Study coauthor Michael Gillon of the University of Liège, Belgium, led the survey. In 2016, Gillon’s team announced the detection of three planets orbiting Trappist-1 and this number was upped to seven in a subsequent 2017 paper. Three of the star’s planets appear to be within the star’s habitable zone, that swath of space around a star where a rocky planet could have liquid water on its surface, thus giving life a chance.

Such exoplanets are detected when they transit, or pass in front of, their host star, blocking a measurable portion of the light. Researchers were able to observe only a single transit for Trappist-1h, the farthest-out of the star’s seven progeny, prior to the data analyzed by Luger’s team.

trappist 1 orbit illustration
(Credit: NASA/JPL/Caltech)

Planet dance

Astronomers studied the Trappist-1 system more closely using 79 days of observation data from K2, the second mission of the Kepler Space Telescope. The team was able to observe and study four transits of Trappist-1h across its star.

The team used the K2 data to further characterize the orbits of the other six planets, help rule out the presence of additional transiting planets, and determine the rotation period and activity level of the star.

“We could therefore be looking at a planet that was once habitable and has since frozen over.”

They also discovered that Trappist-1’s seven planets appear linked in a complex dance known as an orbital resonance where their respective orbital periods are mathematically related and slightly influence each other.

“Resonances can be tricky to understand, especially between three bodies. But there are simpler cases that are easier to explain,” Luger says. For instance, closer to home, Jupiter’s moons Io, Europa, and Ganymede are set in a 1:2:4 resonance, meaning that Europa’s orbital period is exactly twice that of Io, and Ganymede’s is exactly twice that of Europa.

These relationships, suggested that by studying the orbital velocities of its neighbor planets they could predict the exact orbital velocity, and hence also orbital period, of TRAPPIST-1h even before the K2 observations. Their theory proved correct when they located the planet in the K2 data.

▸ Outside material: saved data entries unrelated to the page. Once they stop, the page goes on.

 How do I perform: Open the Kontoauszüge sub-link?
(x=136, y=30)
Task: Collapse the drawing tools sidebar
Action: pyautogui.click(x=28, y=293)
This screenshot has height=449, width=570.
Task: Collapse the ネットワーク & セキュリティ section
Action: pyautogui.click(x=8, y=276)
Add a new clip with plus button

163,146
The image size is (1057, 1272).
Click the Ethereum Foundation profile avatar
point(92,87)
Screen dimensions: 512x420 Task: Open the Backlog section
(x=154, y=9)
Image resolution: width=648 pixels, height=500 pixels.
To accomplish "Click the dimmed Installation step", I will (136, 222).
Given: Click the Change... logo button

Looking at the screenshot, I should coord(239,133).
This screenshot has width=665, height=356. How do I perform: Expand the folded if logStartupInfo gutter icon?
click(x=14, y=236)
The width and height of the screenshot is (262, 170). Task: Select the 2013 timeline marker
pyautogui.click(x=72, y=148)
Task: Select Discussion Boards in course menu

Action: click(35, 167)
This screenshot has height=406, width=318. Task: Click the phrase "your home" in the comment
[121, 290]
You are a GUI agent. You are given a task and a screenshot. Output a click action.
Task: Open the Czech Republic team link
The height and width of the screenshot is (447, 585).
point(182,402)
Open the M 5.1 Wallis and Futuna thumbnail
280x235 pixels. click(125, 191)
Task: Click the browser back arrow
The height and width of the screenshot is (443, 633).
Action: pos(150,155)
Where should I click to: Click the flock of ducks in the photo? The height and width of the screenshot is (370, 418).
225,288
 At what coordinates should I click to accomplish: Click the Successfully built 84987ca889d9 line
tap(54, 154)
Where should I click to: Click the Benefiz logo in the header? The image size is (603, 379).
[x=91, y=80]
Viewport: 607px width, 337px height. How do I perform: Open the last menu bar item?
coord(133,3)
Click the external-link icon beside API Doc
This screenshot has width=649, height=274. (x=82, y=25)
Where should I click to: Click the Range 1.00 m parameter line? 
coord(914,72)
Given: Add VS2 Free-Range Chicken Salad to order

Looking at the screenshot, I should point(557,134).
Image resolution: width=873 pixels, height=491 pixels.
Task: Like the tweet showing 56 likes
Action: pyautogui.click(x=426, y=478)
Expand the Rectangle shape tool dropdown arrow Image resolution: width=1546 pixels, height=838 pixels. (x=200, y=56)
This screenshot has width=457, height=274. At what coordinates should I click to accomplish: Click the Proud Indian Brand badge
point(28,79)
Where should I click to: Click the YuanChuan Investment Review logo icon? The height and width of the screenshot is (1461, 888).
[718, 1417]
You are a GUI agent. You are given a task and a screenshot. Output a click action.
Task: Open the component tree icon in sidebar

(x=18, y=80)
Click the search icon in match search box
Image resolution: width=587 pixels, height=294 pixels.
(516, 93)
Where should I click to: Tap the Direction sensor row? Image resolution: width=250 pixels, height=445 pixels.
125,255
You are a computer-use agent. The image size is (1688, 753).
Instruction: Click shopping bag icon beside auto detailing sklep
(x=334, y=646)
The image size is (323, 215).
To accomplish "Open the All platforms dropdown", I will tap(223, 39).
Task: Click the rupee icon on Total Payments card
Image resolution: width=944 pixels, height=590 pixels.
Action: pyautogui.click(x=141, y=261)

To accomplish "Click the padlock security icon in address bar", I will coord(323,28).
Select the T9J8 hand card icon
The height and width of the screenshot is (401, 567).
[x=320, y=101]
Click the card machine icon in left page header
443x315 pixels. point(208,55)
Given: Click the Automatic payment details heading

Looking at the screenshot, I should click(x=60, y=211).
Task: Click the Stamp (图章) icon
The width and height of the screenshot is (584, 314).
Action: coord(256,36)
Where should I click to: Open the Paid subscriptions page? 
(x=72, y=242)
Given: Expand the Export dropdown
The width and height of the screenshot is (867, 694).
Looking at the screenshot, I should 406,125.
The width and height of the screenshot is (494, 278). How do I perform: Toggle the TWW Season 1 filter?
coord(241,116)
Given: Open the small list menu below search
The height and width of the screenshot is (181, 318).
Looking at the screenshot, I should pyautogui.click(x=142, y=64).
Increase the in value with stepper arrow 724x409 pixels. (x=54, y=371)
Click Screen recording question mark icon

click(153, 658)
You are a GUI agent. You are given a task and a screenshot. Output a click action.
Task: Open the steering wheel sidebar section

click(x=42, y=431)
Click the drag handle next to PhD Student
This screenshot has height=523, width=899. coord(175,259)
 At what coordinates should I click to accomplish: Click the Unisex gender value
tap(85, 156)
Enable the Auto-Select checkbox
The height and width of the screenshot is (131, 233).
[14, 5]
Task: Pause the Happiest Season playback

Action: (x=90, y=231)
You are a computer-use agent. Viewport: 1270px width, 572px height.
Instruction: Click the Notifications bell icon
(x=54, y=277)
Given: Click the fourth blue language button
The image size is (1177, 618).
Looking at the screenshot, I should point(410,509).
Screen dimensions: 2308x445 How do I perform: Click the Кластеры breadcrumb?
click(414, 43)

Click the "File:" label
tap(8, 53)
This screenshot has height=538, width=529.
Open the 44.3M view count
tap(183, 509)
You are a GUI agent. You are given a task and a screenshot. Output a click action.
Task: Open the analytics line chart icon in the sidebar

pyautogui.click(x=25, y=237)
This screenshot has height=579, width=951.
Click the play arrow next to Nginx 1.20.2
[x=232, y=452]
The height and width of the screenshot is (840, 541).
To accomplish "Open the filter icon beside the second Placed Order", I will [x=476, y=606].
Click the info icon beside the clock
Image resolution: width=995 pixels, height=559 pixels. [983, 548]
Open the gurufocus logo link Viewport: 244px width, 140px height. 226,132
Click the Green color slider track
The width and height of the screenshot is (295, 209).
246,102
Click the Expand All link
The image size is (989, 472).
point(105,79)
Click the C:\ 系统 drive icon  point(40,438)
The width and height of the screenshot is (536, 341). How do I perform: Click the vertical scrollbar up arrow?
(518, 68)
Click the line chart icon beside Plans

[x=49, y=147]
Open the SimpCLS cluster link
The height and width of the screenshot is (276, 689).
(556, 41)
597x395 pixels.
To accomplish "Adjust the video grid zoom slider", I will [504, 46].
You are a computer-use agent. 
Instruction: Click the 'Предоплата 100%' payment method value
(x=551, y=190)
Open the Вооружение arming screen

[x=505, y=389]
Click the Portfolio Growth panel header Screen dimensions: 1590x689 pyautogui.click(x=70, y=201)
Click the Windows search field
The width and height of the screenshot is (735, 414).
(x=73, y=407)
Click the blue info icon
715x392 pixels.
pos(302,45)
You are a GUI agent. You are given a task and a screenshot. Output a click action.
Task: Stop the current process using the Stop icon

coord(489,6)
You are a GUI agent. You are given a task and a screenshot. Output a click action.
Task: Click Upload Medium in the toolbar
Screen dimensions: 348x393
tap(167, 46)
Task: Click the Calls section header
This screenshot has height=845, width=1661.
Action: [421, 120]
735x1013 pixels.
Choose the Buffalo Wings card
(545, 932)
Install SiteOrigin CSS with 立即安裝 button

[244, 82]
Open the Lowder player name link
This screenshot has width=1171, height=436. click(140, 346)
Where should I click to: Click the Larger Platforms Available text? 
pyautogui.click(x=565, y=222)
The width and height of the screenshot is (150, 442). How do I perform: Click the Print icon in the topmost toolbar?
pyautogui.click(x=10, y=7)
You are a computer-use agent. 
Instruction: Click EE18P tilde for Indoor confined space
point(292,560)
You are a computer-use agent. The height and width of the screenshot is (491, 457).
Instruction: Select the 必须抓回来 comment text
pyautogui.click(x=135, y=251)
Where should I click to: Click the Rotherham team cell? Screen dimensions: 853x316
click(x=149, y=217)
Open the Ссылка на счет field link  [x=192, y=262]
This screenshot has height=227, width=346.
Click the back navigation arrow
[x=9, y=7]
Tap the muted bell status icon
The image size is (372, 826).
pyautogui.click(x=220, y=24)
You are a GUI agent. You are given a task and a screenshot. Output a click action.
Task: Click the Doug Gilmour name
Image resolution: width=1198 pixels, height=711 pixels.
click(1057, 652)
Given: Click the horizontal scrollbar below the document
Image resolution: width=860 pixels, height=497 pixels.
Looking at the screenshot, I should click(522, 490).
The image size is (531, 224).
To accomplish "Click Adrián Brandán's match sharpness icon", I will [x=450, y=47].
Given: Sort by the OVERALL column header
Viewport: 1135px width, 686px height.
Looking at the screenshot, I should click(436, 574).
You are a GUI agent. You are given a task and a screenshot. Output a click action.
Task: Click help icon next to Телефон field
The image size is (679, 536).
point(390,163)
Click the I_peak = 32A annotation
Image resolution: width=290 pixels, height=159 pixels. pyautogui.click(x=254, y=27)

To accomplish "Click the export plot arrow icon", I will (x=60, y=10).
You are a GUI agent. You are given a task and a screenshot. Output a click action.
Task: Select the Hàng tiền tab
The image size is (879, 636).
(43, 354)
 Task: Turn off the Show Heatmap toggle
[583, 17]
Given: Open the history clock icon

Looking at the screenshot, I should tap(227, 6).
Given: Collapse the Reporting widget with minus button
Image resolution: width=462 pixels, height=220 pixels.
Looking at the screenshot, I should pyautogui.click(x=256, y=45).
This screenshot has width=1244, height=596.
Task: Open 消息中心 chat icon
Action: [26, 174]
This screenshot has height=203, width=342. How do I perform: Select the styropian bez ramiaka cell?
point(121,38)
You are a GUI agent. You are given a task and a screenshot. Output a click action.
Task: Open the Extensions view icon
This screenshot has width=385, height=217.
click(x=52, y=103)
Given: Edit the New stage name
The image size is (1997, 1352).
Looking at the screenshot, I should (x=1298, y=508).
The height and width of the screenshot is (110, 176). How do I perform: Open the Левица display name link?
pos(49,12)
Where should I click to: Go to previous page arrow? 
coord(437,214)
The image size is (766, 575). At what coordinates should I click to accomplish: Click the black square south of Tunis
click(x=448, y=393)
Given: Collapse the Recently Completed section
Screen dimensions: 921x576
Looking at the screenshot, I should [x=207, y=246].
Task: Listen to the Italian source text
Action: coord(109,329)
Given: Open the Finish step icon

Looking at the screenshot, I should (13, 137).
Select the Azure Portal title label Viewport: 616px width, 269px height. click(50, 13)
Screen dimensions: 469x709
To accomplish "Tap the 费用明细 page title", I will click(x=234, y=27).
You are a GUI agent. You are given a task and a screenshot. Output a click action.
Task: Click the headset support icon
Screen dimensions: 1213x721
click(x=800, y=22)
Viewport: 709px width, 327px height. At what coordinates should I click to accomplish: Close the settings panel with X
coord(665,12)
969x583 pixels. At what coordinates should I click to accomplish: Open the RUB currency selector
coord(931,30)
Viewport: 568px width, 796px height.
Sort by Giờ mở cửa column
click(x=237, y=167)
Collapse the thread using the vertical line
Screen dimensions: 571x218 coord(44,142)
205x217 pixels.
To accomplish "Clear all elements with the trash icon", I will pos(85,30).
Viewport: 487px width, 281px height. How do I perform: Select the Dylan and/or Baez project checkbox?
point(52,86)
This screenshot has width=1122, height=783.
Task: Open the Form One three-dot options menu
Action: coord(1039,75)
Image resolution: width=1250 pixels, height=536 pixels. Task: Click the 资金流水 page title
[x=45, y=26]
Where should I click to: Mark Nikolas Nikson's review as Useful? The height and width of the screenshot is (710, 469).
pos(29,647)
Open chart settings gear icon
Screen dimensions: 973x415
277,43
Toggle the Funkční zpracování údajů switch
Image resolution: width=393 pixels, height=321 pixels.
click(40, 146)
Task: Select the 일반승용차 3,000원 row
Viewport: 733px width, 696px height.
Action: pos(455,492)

Trappist-1’s seven-planet chain of resonances established a record among known planetary systems, the previous holders being the systems Kepler-80 and Kepler-223, each with four resonant planets. The resonances are “self-correcting,” Luger says, such that if one planet were to somehow be nudged off course, it would lock right back into resonance. “Once you’re caught into this kind of stable resonance, it’s hard to escape.”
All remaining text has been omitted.